Entries on target coordinates:
▼

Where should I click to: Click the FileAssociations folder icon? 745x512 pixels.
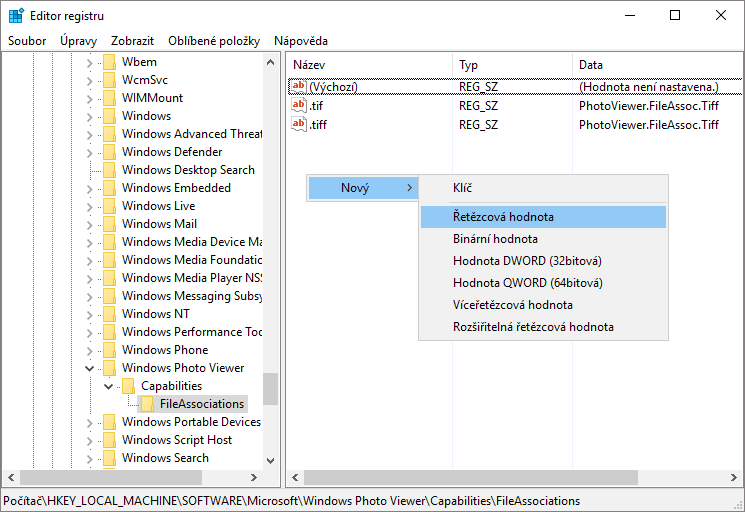tap(147, 404)
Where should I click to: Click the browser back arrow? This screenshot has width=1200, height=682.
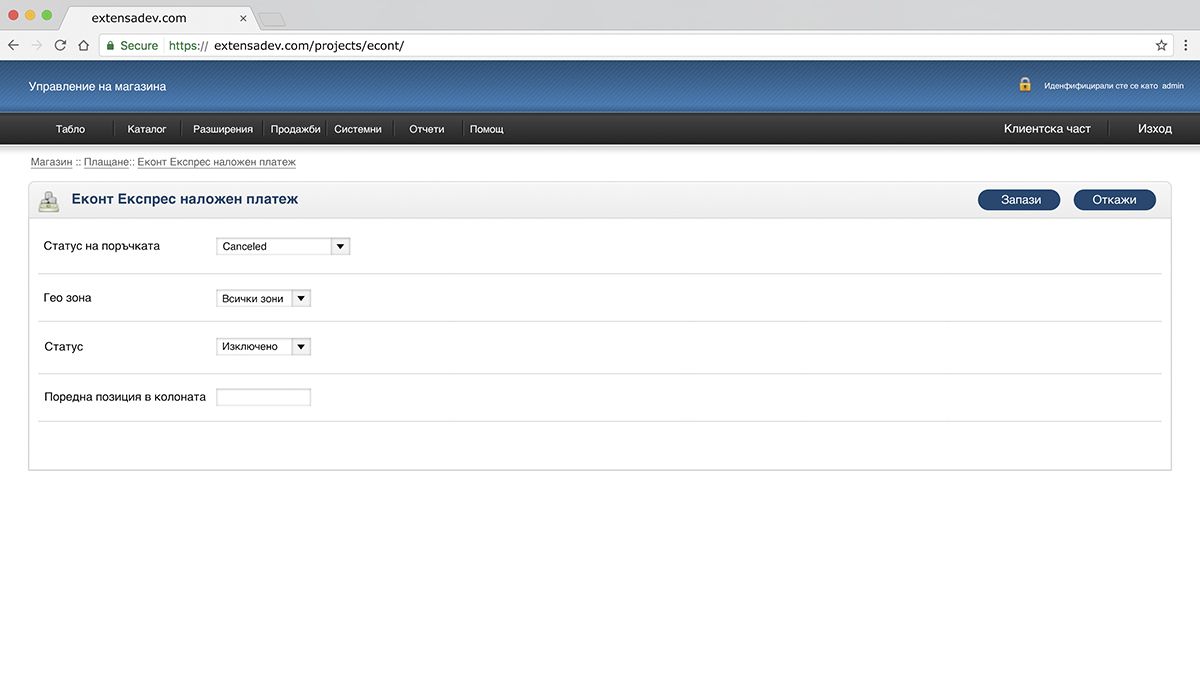(x=13, y=45)
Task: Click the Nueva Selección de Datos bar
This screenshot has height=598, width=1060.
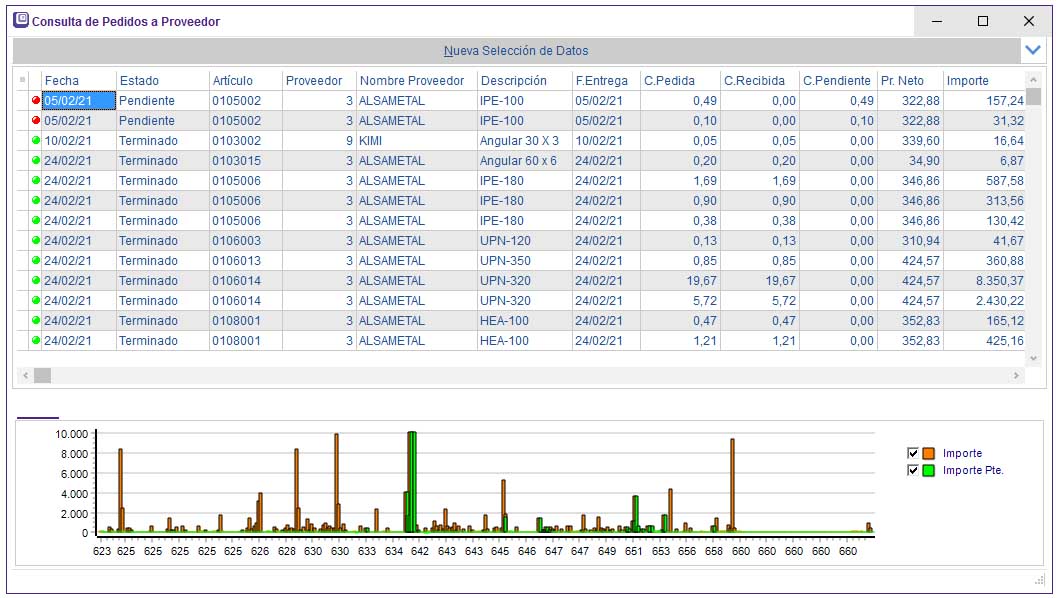Action: tap(516, 50)

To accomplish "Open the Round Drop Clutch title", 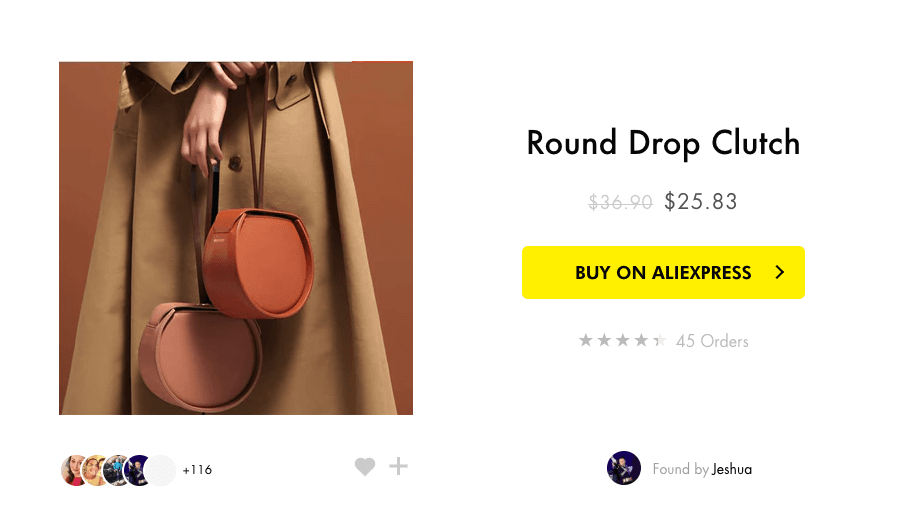I will pyautogui.click(x=663, y=143).
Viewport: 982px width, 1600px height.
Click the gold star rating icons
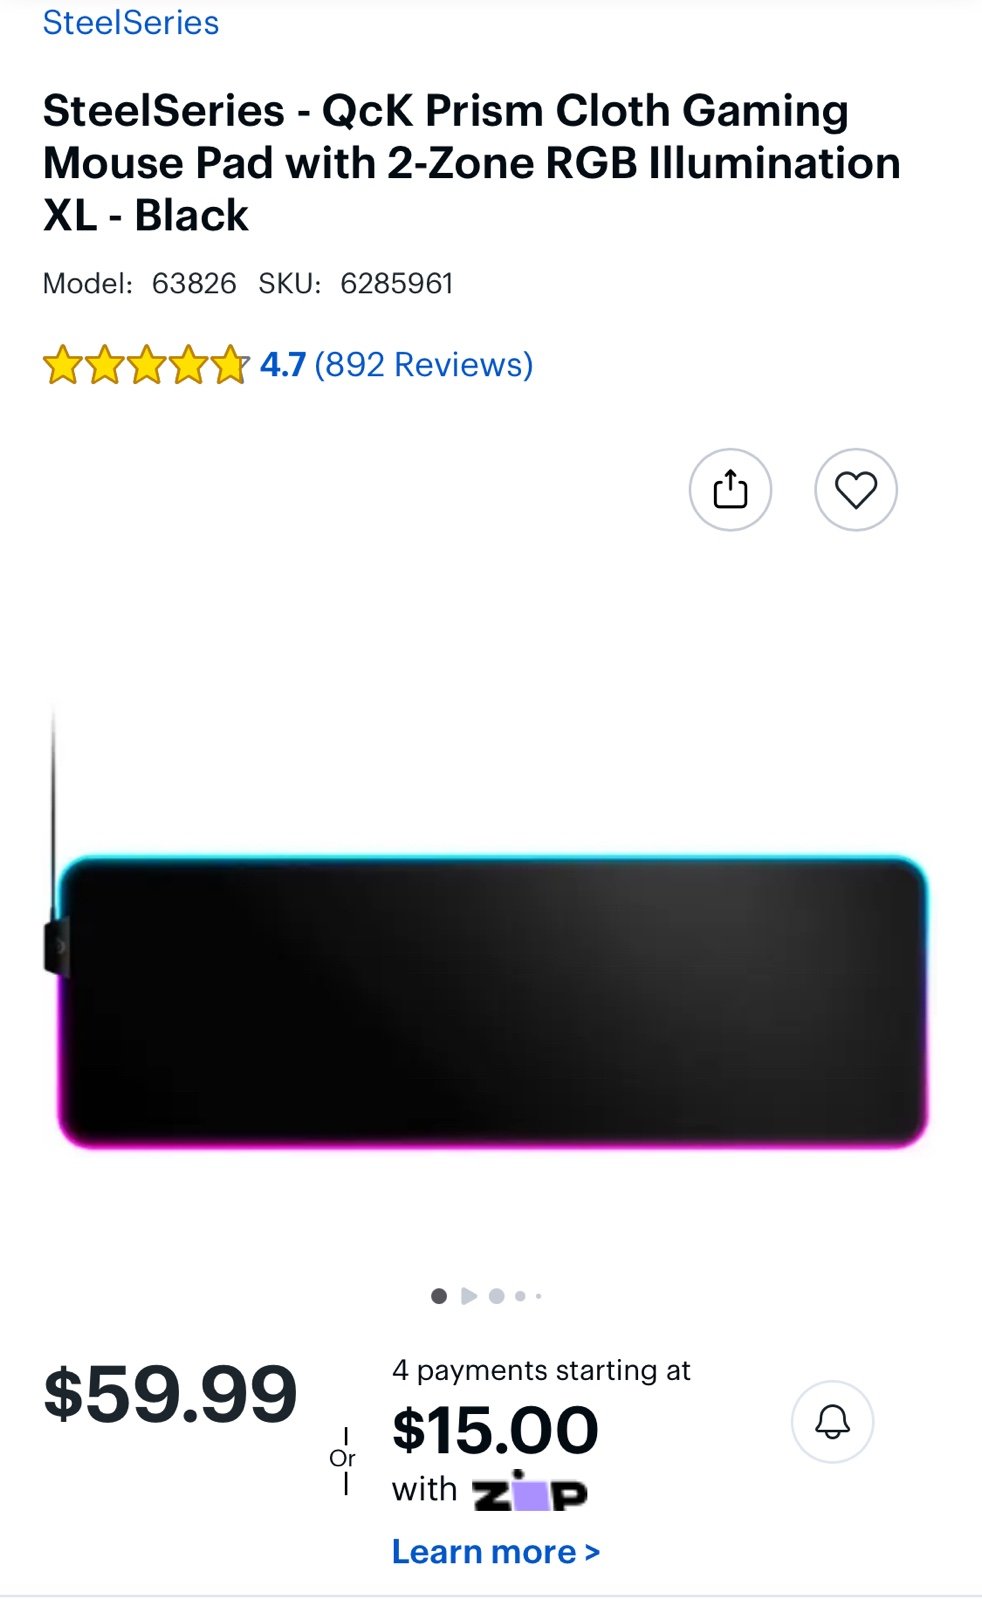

▲

- Required work -
Format the lines of the records from the line containing "Viewport: 982px width, 1600px height." through the end of the records as a numbered list, skipping any blank lines. Leave the pictures out.

- Result of the task -
1. Viewport: 982px width, 1600px height.
2. Click the gold star rating icons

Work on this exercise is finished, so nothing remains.